Do women get to have dreams of their own, Chimamanda Ngozi Adichie wonders

PARIS — Best-selling Nigerian writer and feminist icon Chimamanda Ngozi Adichie is set for her highly awaited return 12 years after her previous novel with “Dream Count.”

The story follows the twisted fates of four Nigerian women who emigrate to the United States and discover once there that life does not unfold as they had expected.

Its key character is Chiamaka, a writer who rejects tradition and the marriage on which her wealthy family in Nigeria was counting.

Zikora, Chiamaka’s friend, realizes her long-desired dream of a child. But the father fails to marry her and bails out.

Chiamaka’s cousin is a successful businesswoman, but she leaves it all to go to university again.
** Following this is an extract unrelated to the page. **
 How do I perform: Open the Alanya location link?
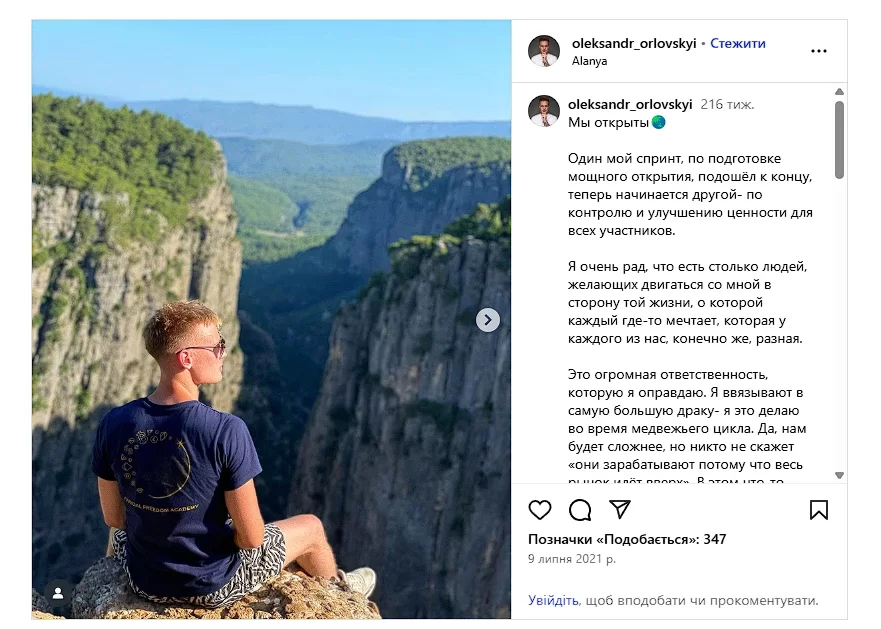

And then there’s Kadiatou, Chiamaka’s housemaid and confidante, whose one sickening American dream dies when she is sexually assaulted by a guest at a high-end hotel.

“I’m interested in how much of a woman’s dream is her own, and how much is what society has told her her dream should be,” Adichie, whose new title was launched at the Goncourt September Book Fair in Paris, told AFP.

“I believe that women are still very much oppressed around the world. Women are criticized more than men for being selfish, for being ambitious and for being unapologetic.”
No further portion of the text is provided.